In [1], an intrusion detection system based on SVM has bee introduced, which merges BIRCH hierarchical clustering algorithm, a feature selection procedure and the classifier SVM. The hierarchical clustering algorithm was used to supply lesser and most significant training instances from the KDD Cup 1999 training set to SVM. Thus, the BIRCH hierarchical clustering algorithm was applied to discard inconsequential features from the training set and to get a

reduced data set with high quality data points, so that SVM could classify the network traffic data more accurately with a short training period. In short, five different CF trees were constructed after transforming non-continuous attributes to continuous attributes and scaling. Four CF trees corresponding to each of the four types of attacks and one CF tree corresponding to normal connections are created. Feature selection was executed for each type of attacks. Four SVM classifiers corresponding to the four types of attacks was trained. The four SVMs classifiers are integrated to construct the intrusion detection system.

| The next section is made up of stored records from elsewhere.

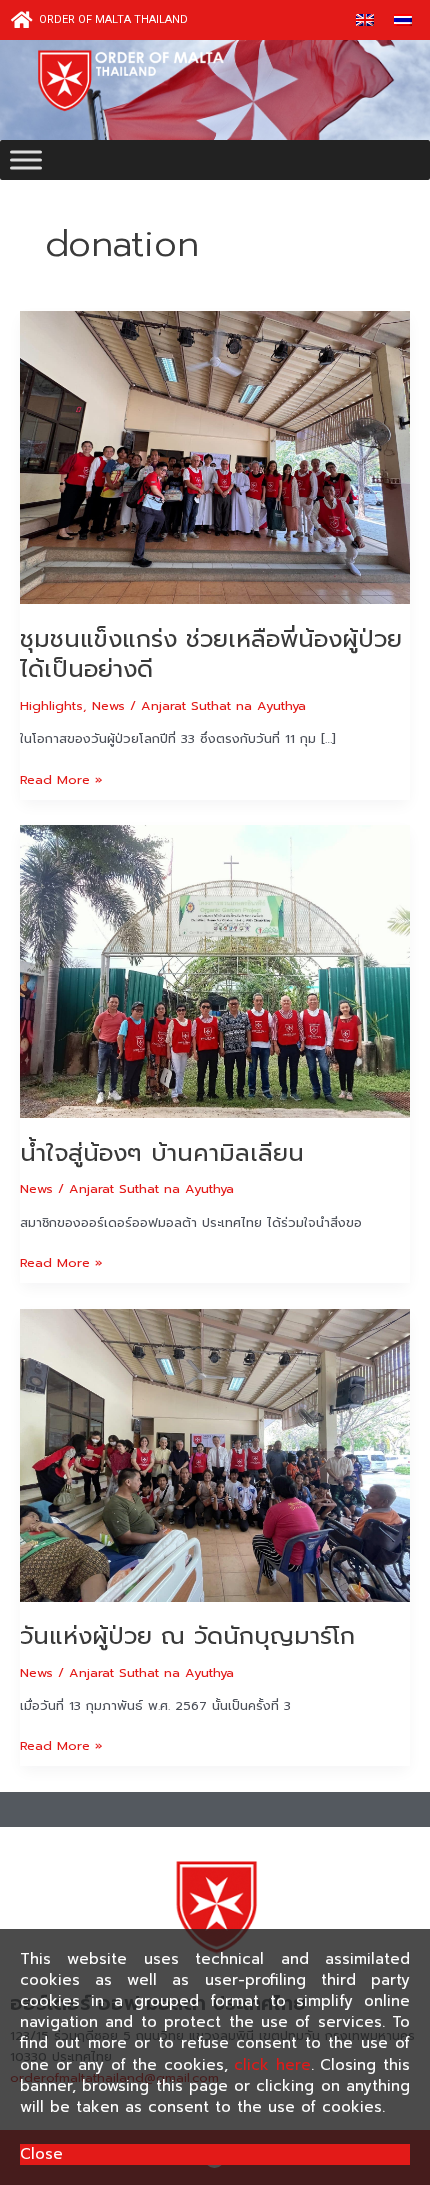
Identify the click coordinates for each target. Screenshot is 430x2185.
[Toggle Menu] (26, 159)
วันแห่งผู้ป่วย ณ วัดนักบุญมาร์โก (187, 1636)
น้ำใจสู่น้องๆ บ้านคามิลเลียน (162, 1153)
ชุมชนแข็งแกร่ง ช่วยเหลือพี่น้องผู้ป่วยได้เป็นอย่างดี (211, 654)
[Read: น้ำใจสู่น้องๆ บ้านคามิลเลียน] (215, 970)
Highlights (51, 705)
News (108, 705)
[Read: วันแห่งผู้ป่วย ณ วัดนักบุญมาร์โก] (215, 1454)
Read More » (61, 779)
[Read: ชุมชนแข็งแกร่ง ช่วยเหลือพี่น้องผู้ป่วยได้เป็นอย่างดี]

Fig. 1. Basic methodology for intrusion detection

There are 4 main types of intrusions, so an initial clustering on the data set is done using methods like k means clustering to create 4+1 clusters, 4 based on the type of intrusion and the additional 1 cluster represents the normal instances which are not intrusions [3]. Each cluster is then used to train a unique ANFIS based fuzzy neural network to extract one prime attribute from each cluster. The 5 attributes along with a membership function attribute is used to create 6 dimensional vectors to train SVM which performs the classification.

In [5], As a part of pre-processing, a subset of the KDD CUP 1999 data set is to be selected which incorporates due representation of all types of intrusion. This subset can be called representative instances. The representative instances can be spotted by initially partitioning the data set into subsets based on the class of the intrusions. Relevant number of instances in each class that effectively represents its class by being similar to k instances of its own class than being similar to the k instances of other classes can be considered as representative instances which are finally integrated to get an efficiently exploitable fold of the data set. This step can reduce the time and space complexity to a great extend. Similarity between two instances can be measured using Euclidean or Manhattan distances.

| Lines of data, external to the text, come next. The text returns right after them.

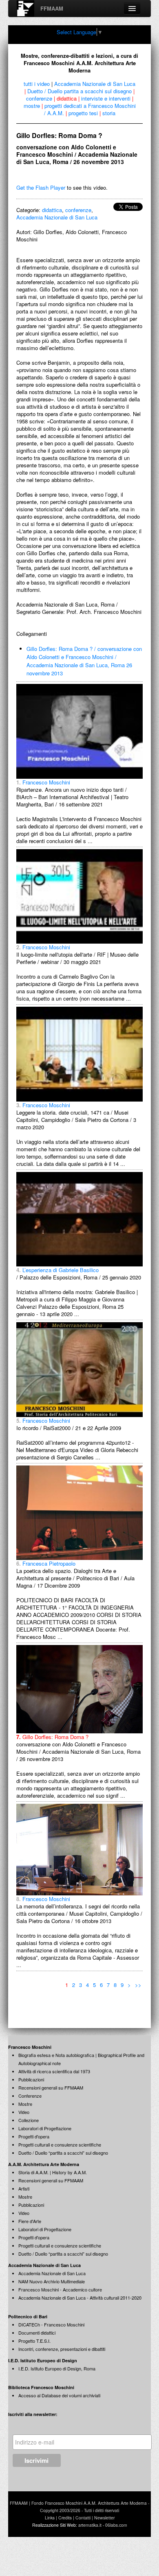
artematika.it (90, 2525)
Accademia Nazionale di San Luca (94, 84)
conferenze (39, 98)
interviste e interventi (105, 98)
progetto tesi (83, 113)
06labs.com (116, 2525)
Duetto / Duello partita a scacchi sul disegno (79, 91)
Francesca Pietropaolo (45, 1563)
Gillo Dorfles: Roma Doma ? (52, 1737)
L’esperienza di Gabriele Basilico (57, 1270)
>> (138, 1985)
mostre (32, 106)
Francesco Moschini (43, 782)
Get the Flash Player (40, 187)
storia (108, 113)
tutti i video (37, 84)
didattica (67, 98)
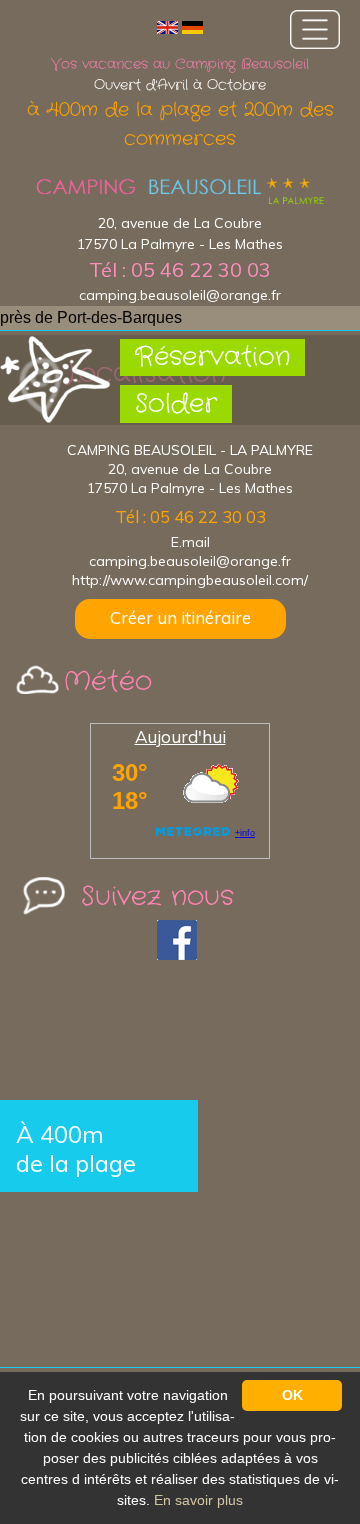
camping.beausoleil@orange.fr (180, 295)
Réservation (212, 357)
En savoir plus (198, 1500)
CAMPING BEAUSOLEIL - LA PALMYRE (190, 450)
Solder (176, 404)
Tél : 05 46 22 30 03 (180, 269)
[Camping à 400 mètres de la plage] (180, 191)
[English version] (167, 26)
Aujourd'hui (180, 736)
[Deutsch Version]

In [11], initially KDD CUP'99 data set is chosen for experimentation. Then feature transformation is performed by executing PCA to render the features in an organized and discriminated style in the principal space. PCA helps to deal with redundancy and to extract the principal components. GA is applied to explore the PCA space to pick a subset of principal components. Finally classification is done by using SVM, a two class classifier that can classify instances into two classes; intrusive and normal. Training and testing of the system is done to generate results.

In [12], Feature selection is carried out by applying PCA. 22 features where extracted from the KDD CUP'99 data set. The principal components corresponding to highest Eigen values are selected. At the last phase, classification is conducted by employing neural networks.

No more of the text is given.